For individual developers, this replaces the VPS that runs 24/7 for a few hours of actual use. A developer working on a side project spins up a topology when they sit down to code, pauses it when they stop, and resumes it the next day with everything intact. No server maintenance, no idle costs between sessions.
For companies, it replaces infrastructure that stays running on the assumption that someone might need it. A team that demos to clients twice a week no longer needs a persistent staging environment. They resume it before the call, pause it after. QA teams spin up a production-like topology for a test cycle, pause it overnight, and resume it in the morning. Internal tools that only see traffic during business hours do not need to run at 3 AM.

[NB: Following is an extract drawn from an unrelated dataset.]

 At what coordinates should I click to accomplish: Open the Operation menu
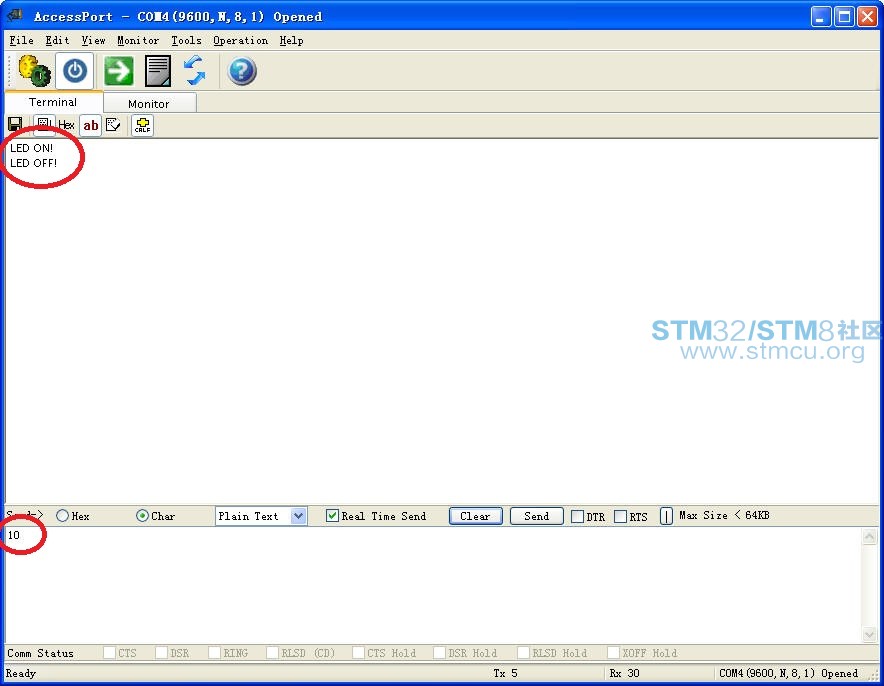pos(240,40)
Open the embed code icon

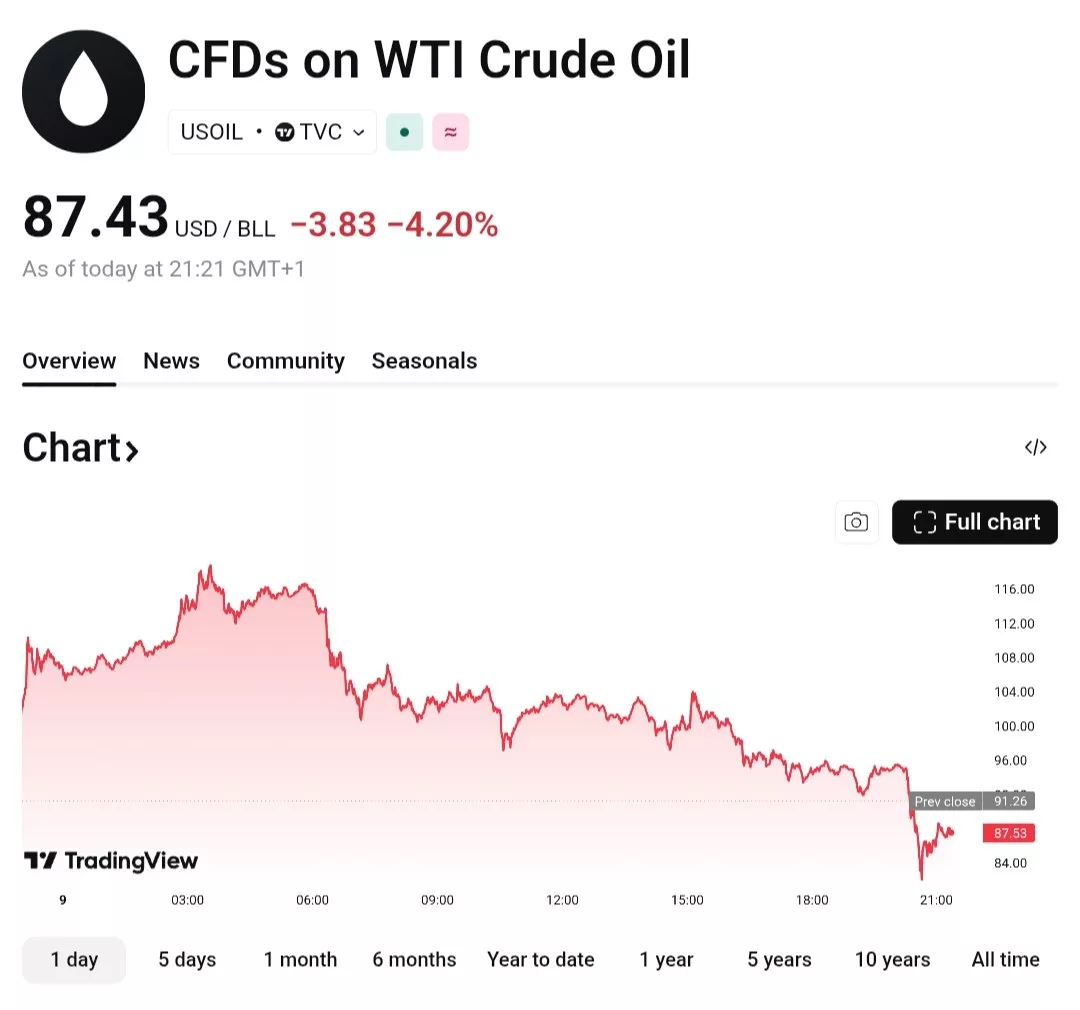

Community-contributed topology definitions that let anyone spin up any application in a single API call. A project maintainer publishes a definition. A user clicks one link and has a running instance, with their own data, pausable and resumable. Metabase requires a JVM runtime and Postgres. n8n requires Node and a database. Plausible requires Elixir, Postgres, and Clickhouse. Each of these becomes a one-call topology. The catalog grows organically. Each new definition brings new users to the platform.
The product currently runs on AWS. The Topology Manager abstracts the underlying provider entirely. Expanding from AWS to additional providers opens geographic coverage, cost optimization, and resilience. Hyperscalers (Google Cloud, Azure, Oracle Cloud) bring marketplace access and committed-spend integration (AWS EDP, Google CUD, Azure MACC). Non-hyperscaler providers bring different price-performance profiles and capacity diversity.
The caller decides how much to specify. A caller who needs AWS in a specific region for compliance or latency reasons says so. A caller who simply needs a working topology gets the most cost-effective option available. Both use the same API. The API contract does not change.
By default, Ephemra provisions infrastructure on its own cloud accounts. For organizations that need infrastructure to run within their own cloud environment — whether for compliance, data residency, or cost allocation — the platform supports a bring-your-own-cloud model. The caller provides cloud credentials scoped to their account. The Topology Manager provisions and manages topologies within that account using the same API, the same lifecycle management, and the same interface. The organization retains full ownership of the underlying resources while Ephemra handles the orchestration. This also allows enterprises to run Ephemra workloads against their existing committed cloud spend, combining the operational simplicity of the platform with the financial structure they already have in place.
The growth path runs from ephemeral (one-off tasks, minutes) to persistent and paused (regular use, hours per day) to always-on (continuous, 24/7). The same infrastructure serves all three. Each step up is more revenue on the same platform.
Falk brings 15+ years of technical leadership experience, having served as CTO and founding member across multiple companies. He has led cross-functional teams and delivered scalable systems across industries including online travel, logistics, IoT, and DeFi. His expertise spans building and scaling engineering organizations, architecting complex systems, and driving execution from concept to production.
Louis brings over a decade of experience across product, engineering, and venture building. He previously co-founded a DeFi protocol that secured $40M+ in user funds, leading product strategy, technical architecture, fundraising, and team building. Prior to that, he launched multiple ventures at Rainmaking (acquired by Bain & Company) and Rocket Internet, combining deep technical execution with strong commercial and operational leadership.